In a section entitled “Wargames: Collaborative Malevolence,” the White Paper, written by Tim Casey and Brian Willis, describes wargames as “intensely focused exercises in which a multidisciplinary set of experts gets together to focus intense scrutiny on assets from an attacker’s point of view.” Certainly this definition is fairly specific to Intel’s particular risk assessment methodology, but those of us in the wargaming hobby can see similarities with our own, admittedly multifarious, understanding of the term.

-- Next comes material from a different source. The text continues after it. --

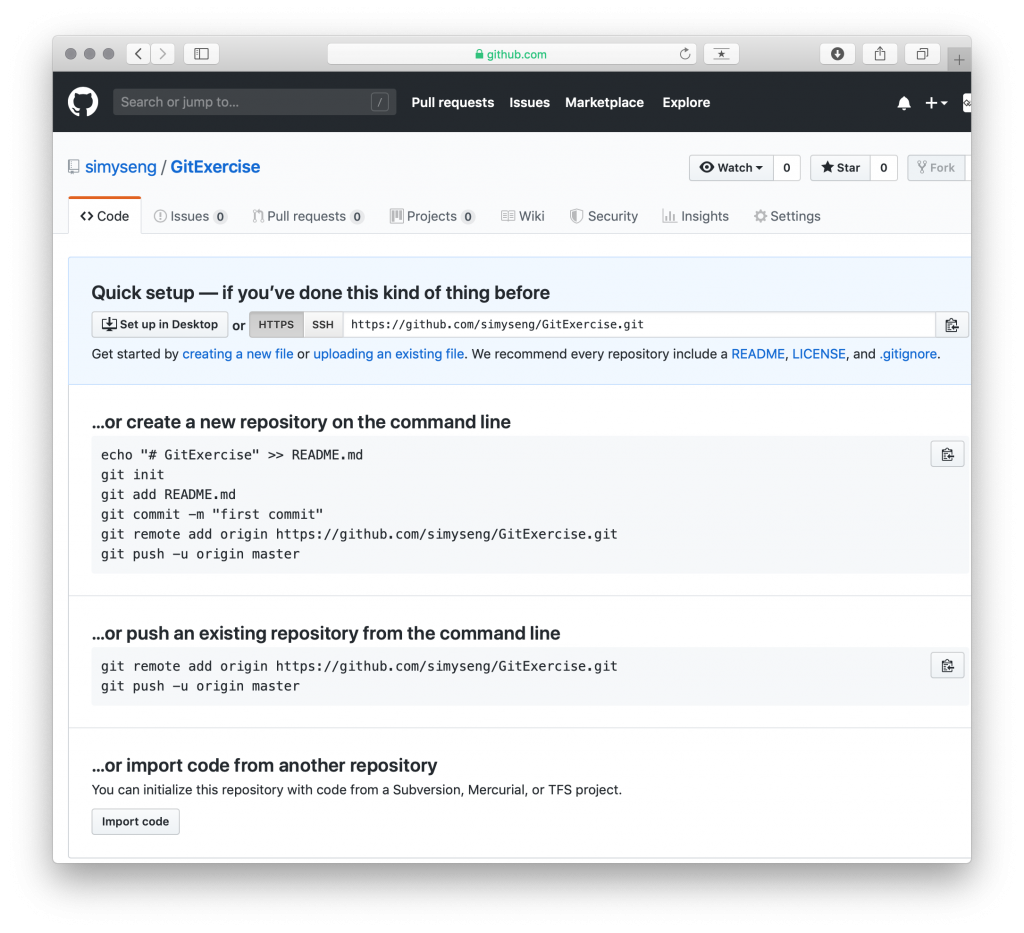Image resolution: width=1024 pixels, height=933 pixels.
Task: Star the GitExercise repository
Action: tap(839, 167)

Wargames are, by their very nature, “intensely focused exercises”—no wargame can model every aspect of a conflict with complete fidelity. The designer and developer abstract highly complex real-life situations to create a simulation that focuses on some aspect of a conflict. Some games focus on command and control issues, others on logistics, still others on the “shape” of a battle on the tactical or operational scale. Intel’s IT team uses wargaming to understand how they are vulnerable, focusing on the attacker’s role to uncover previously unknown threat vectors.

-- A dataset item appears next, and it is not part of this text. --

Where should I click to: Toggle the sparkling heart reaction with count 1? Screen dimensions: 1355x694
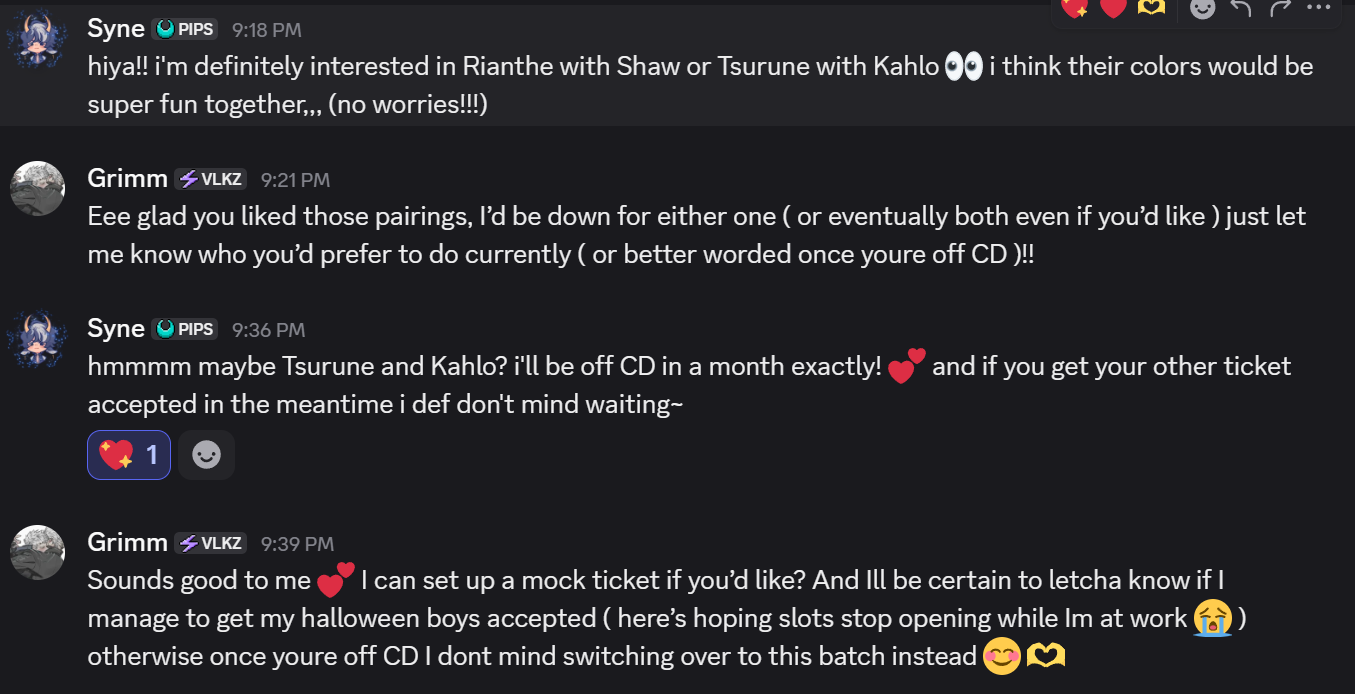click(x=129, y=455)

As noted, the researchers kept the name “war game” for their process, suggesting that the term has some particular cultural meaning, that it represents a particular type of risk assessment tool. What is it that makes a wargame, a wargame?
Wargames help enterprise professionals better understand attackers by temporarily becoming attackers. These games are characterized by a) understanding and emulating a specific attacker mindset, and b) taking a multidisciplinary approach to enterprise defense. While traditional defense tests are conceived and run by the IT or security staff, wargames pull in knowledgeable people—beyond the security experts—from across the company. Wargames focus the attention of multiple experts on a specific attack goal, exploiting multiple vulnerabilities in unique and often unforeseen ways.

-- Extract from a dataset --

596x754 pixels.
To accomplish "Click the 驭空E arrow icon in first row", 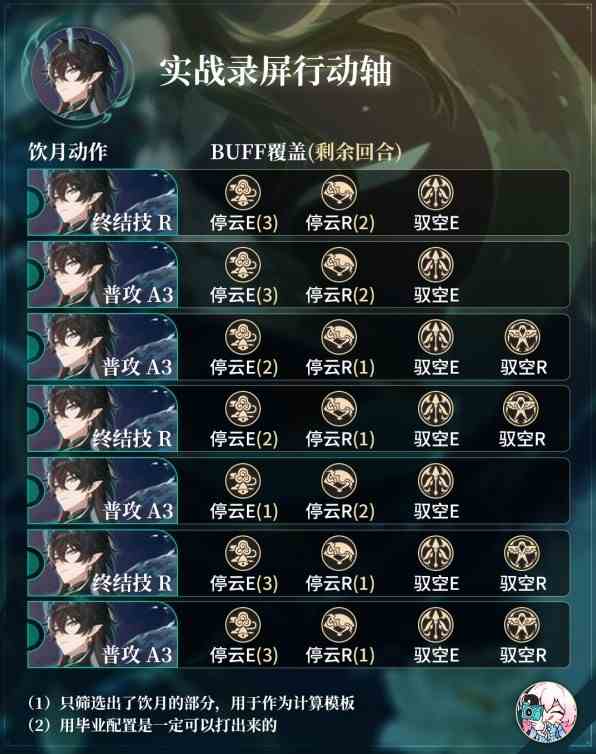I will 435,192.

I see the root of gaming itself in the identification with a particular side, a particular objective, the game being the tool used to effect this temporary identification beyond the self. Wargames, for me, focus on conflict, of forces that act not merely in competition but in direct opposition. There are sides, and you must act as one or the other.
Indeed, the White Paper suggests that “Wargames are intense role-playing exercises that involve a multi-disciplinary cross-section of the organization, from facilities to finance, IT staff to factory worker.” This identification does not necessarily imply sympathy, and the authors later point out the difficulties in getting wargame participants to consider ways to bring some harm to their company and co-workers. Games are simply tools that foster the ability to look at situations that are beyond our daily norms.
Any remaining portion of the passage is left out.